The Environmental Defence Society (EDS) has been working with Air New Zealand and Motu to conceive a new incentive package that recognises that planting native trees has multiple benefits: carbon sequestration, emissions reduction from land use change, habitat creation, soil management and landscape enhancement.
We need to ensure both permanent and plantation native trees make up the vast majority of the billion to be planted.
In 2017, the High Court confirmed that regional councils have legal responsibilities for managing the impacts of fishing on biodiversity. Our marine environment often comes at the end of the funding queue, but that’s about to change.
More resources for DoC, splitting the Ministry of Primary Industries and burgeoning public awareness about the negative impacts of inshore trawling and dredging, along with sediment discharge from the land, all herald big changes for the sector.
They might even match those occurring for the primary sector on land.

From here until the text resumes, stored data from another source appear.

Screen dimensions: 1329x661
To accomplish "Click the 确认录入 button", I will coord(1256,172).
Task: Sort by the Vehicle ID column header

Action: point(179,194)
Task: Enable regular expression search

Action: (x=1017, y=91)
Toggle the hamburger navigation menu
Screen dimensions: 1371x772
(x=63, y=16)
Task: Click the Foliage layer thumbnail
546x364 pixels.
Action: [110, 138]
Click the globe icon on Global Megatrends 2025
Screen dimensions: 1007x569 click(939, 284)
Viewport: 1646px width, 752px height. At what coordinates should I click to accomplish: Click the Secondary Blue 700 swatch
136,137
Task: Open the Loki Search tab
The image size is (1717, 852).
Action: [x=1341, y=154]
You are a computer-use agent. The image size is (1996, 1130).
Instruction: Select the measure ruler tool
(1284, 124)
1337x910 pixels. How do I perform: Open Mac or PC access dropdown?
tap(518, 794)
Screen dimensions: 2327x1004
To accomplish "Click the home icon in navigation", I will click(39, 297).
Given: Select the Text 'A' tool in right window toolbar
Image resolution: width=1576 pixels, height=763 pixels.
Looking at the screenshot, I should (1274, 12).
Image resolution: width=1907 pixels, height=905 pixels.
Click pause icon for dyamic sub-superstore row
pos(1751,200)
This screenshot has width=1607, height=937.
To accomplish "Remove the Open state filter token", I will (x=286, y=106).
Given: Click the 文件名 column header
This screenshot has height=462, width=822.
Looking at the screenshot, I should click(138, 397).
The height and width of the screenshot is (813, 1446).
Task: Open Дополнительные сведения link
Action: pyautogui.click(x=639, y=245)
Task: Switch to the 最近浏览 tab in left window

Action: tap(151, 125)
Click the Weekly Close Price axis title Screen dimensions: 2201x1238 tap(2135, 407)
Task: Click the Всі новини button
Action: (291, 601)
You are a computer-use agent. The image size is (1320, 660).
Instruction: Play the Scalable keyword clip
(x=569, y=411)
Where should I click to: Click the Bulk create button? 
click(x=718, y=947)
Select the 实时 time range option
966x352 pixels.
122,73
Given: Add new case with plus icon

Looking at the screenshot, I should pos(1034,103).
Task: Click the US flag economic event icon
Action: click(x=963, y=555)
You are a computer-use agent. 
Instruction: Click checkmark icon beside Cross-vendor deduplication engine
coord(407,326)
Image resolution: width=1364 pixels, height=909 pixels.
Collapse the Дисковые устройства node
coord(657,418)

This year will also likely see a Commission of Inquiry into fisheries management. EDS is releasing a major report in February that reinforces the need for a review. The fishing industry is notoriously litigious and I predict real fireworks as pressure builds for transparency and honesty from the sector. I predict an inquiry will reveal serious issues with fisheries management.
The National-led government passed a suite of changes to our environmental laws last year. Some of them gave new, extraordinary powers of intervention to ministers.
It will be interesting to see how new ministers view those powers, most of which they opposed, now they’re in office.
A repeal of many of National’s amendments can be expected. Additional changes might see some regional council functions handed over to the Environmental Protection Agency (EPA) and a reinstatement of a wider role for the Environment Court.
The question is: what’s to come after that?
It’s time for a fundamental review of the entire resource management system. It’s time to stop tinkering. EDS will continue to work with partners to promote that outcome.
We have a major project underway due for completion at the end of 2018 that will inform that debate.
The world has changed since the late 1980s which saw the creation of the resource management system we still have today. It’s high time for a first-principles rethink. As an integral part of the system, local government needs to be actively engaged in such conversations.
The world is speeding up. Change will disrupt the status quo in unprecedented ways: 2018 is going to be a big year for the environment.